Exercise requirements:
Answer these questions from the chapter excerpt on confirmatory factor analysis below.
(a) Which program does the chapter title name?
(b) Of what is confirmatory factor analysis called a subtype?
(c) What is the last purpose listed?
Begin Passage shown
UP

CHAPTER 16:

Confirmatory Factor Analysis through the Amos Program 

I.         The Notion of Confirmatory Factor Analysis

confirmatory factor analysis: “factor analysis conducted to test hypotheses (or confirm theories) about the factors one expects to find. It is a subtype of structural equation modeling. . .” (Vogt, 2005, p. 56).

structural equation: “an equation representing the strength and nature

of the hypothesized relations among (the ‘structure’ of) sets of variables in a theory” (Vogt, 2005, p. 313).

structural equation modeling: “models made up of more than one structural equation; models that describe causal relations among latent variables and include coefficients for endogenous variables” (Vogt, 2005, p. 313).

  1. Purposes

·  testing whether a set of measures continues to exhibit the same factor structure as hypothesized.

·  its role in constructing a causal model

·  comparing alternative factor solutions from the data.
End Passage shown
Begin Source excerpt
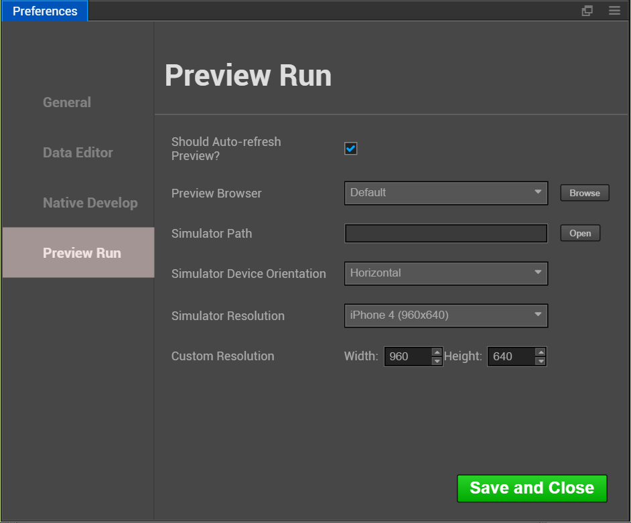The image size is (631, 523).
Task: Select the Native Develop section
Action: coord(90,203)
End Source excerpt
Problem solution:
(a) The Amos program.
(b) Structural equation modeling.
(c) Comparing alternative factor solutions from the data.